▶ [WHAT YOU WILL DO]: The copy should run from the line containing "The width and" through the last line of the entries below, exactly as written, with pictures omitted.
::: SUPPLIED ENTRIES
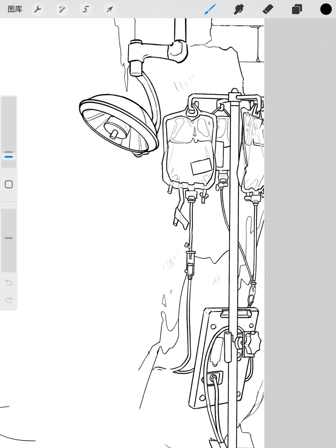Viewport: 336px width, 448px height.
Task: Open the Adjustments magic wand menu
Action: point(62,9)
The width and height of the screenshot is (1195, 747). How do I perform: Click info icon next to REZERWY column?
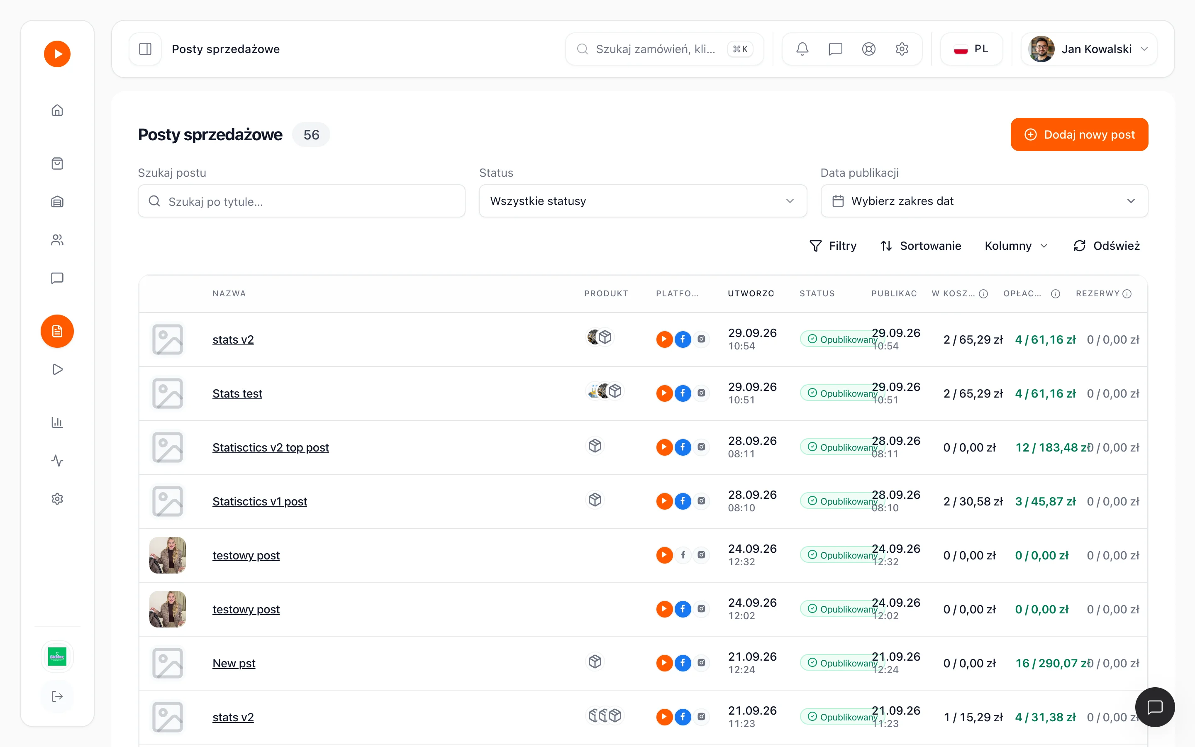point(1127,294)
::::::
▶ [RESPONSE TO THIS EXERCISE]:
The width and height of the screenshot is (1195, 747). How do I perform: Click info icon next to REZERWY column?
point(1127,294)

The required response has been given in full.